Material shown —
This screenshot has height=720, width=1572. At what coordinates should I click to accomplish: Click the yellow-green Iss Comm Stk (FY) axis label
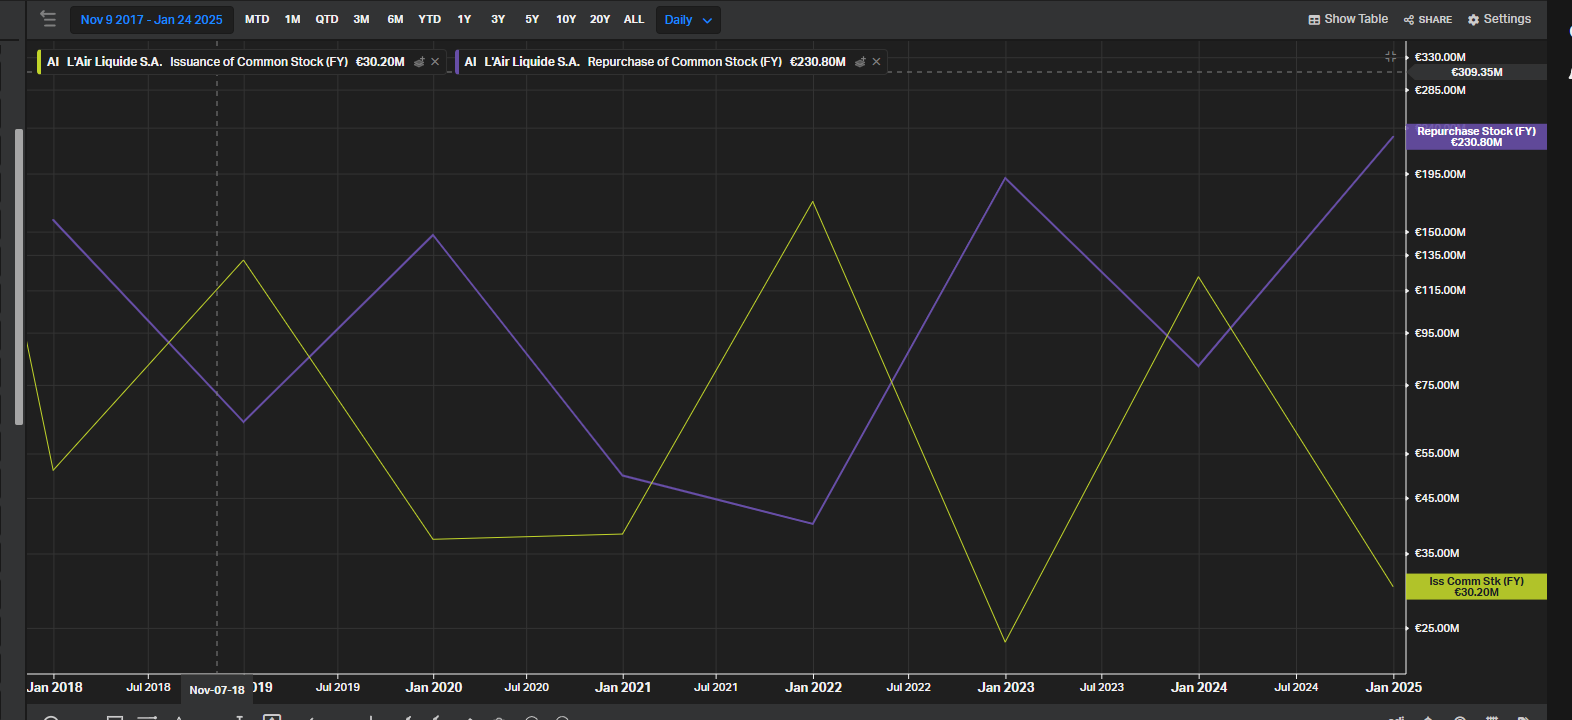point(1475,587)
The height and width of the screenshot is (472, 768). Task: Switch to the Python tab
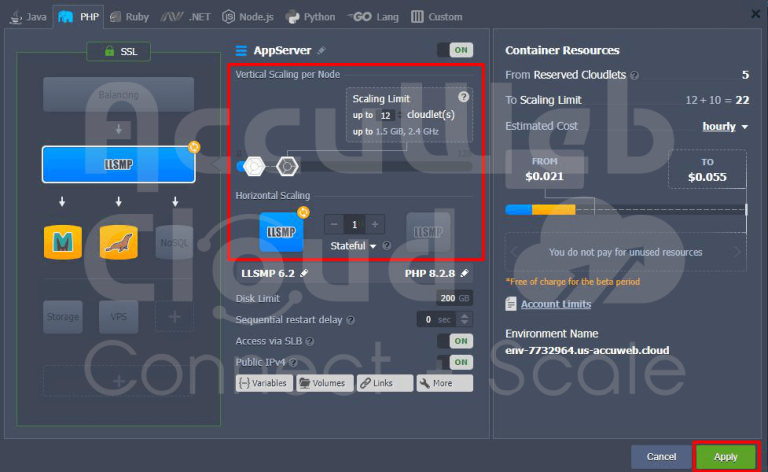tap(311, 16)

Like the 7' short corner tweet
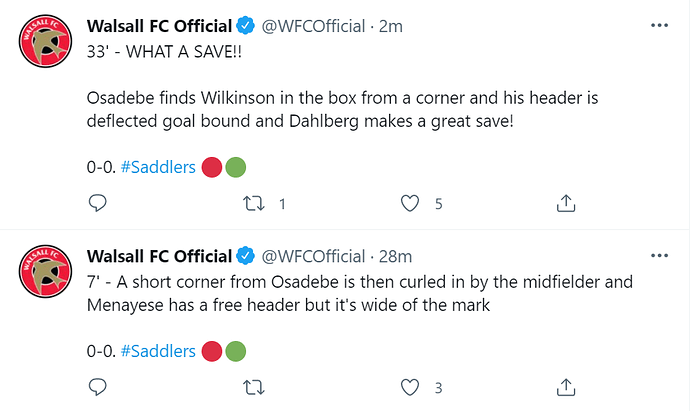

Assignment — Exclude the pictures and print the rest of the data exactly.

Result —
This screenshot has height=720, width=1572. At what coordinates should I click to accomplish: Click the yellow-green Iss Comm Stk (FY) axis label
point(1475,587)
The height and width of the screenshot is (472, 768). Task: Switch to the Python tab
tap(311, 16)

Like the 7' short corner tweet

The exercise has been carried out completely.